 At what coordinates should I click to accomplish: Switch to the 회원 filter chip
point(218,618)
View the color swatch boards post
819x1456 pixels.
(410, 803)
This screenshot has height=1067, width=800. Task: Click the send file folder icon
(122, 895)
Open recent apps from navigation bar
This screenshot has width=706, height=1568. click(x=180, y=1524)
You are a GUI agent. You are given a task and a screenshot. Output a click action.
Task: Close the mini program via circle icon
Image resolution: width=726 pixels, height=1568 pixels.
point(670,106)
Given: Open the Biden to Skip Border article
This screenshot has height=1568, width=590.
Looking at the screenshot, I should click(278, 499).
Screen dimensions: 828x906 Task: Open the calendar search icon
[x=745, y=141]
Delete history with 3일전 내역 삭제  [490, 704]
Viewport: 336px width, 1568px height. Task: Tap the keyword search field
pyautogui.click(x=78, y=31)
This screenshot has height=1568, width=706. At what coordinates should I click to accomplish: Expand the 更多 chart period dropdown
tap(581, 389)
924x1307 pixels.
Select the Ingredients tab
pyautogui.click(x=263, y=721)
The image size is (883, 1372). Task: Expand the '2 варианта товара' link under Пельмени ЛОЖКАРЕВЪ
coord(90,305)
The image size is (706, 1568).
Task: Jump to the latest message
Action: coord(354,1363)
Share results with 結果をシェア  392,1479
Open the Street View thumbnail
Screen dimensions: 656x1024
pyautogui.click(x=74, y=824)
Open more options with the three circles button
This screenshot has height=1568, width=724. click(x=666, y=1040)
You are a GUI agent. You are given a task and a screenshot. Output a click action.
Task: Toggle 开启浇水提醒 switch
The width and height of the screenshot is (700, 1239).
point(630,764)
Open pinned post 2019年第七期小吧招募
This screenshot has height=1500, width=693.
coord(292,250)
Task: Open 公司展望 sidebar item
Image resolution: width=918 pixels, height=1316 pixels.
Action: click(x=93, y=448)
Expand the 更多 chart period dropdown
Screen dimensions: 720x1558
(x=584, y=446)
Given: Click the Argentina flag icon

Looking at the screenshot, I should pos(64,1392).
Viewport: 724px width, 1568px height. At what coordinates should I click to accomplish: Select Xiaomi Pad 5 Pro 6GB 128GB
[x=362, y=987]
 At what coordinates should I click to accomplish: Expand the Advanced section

┄┄┄┄┄┄

**Prompt**
Copy the lines above without any changes, from the first one through the line that contains "This screenshot has height=1568, width=724.".

**Exercise solution**
 At what coordinates should I click to accomplish: Switch to the 회원 filter chip
point(218,618)
View the color swatch boards post
819x1456 pixels.
(410, 803)
This screenshot has height=1067, width=800. Task: Click the send file folder icon
(122, 895)
Open recent apps from navigation bar
This screenshot has width=706, height=1568. click(x=180, y=1524)
You are a GUI agent. You are given a task and a screenshot. Output a click action.
Task: Close the mini program via circle icon
Image resolution: width=726 pixels, height=1568 pixels.
point(670,106)
Given: Open the Biden to Skip Border article
This screenshot has height=1568, width=590.
Looking at the screenshot, I should click(278, 499).
Screen dimensions: 828x906 Task: Open the calendar search icon
[x=745, y=141]
Delete history with 3일전 내역 삭제  [490, 704]
Viewport: 336px width, 1568px height. Task: Tap the keyword search field
pyautogui.click(x=78, y=31)
This screenshot has height=1568, width=706. At what coordinates should I click to accomplish: Expand the 更多 chart period dropdown
tap(581, 389)
924x1307 pixels.
Select the Ingredients tab
pyautogui.click(x=263, y=721)
The image size is (883, 1372). Task: Expand the '2 варианта товара' link under Пельмени ЛОЖКАРЕВЪ
coord(90,305)
The image size is (706, 1568).
Task: Jump to the latest message
Action: coord(354,1363)
Share results with 結果をシェア  392,1479
Open the Street View thumbnail
Screen dimensions: 656x1024
pyautogui.click(x=74, y=824)
Open more options with the three circles button
This screenshot has height=1568, width=724. click(x=666, y=1040)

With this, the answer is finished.